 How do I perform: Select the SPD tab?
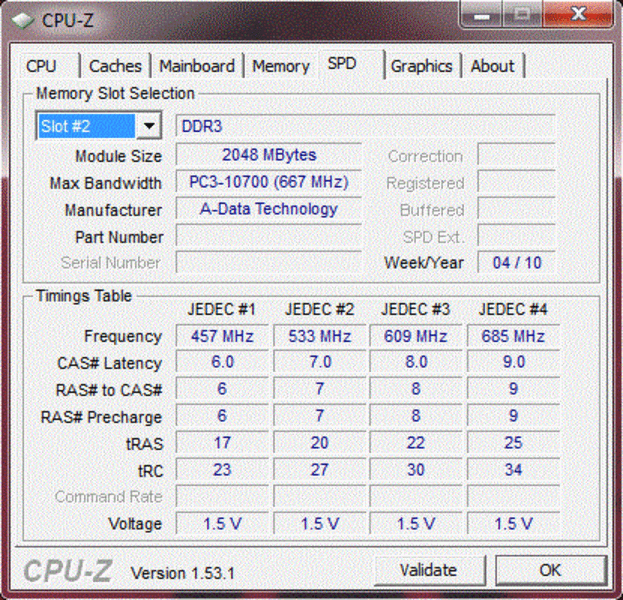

--------

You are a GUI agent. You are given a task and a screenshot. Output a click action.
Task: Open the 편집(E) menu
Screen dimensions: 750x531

--------

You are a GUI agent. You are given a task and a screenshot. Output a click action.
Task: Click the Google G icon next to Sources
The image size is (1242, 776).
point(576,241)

--------

The problem -> Among the entries above, the line containing "Task: Open the 편집(E) menu", the line containing "Screen dimensions: 750x531", and all lines between them are to be restated word for word; nothing else belongs in the reply.

Answer section ->
Task: Open the 편집(E) menu
Screen dimensions: 750x531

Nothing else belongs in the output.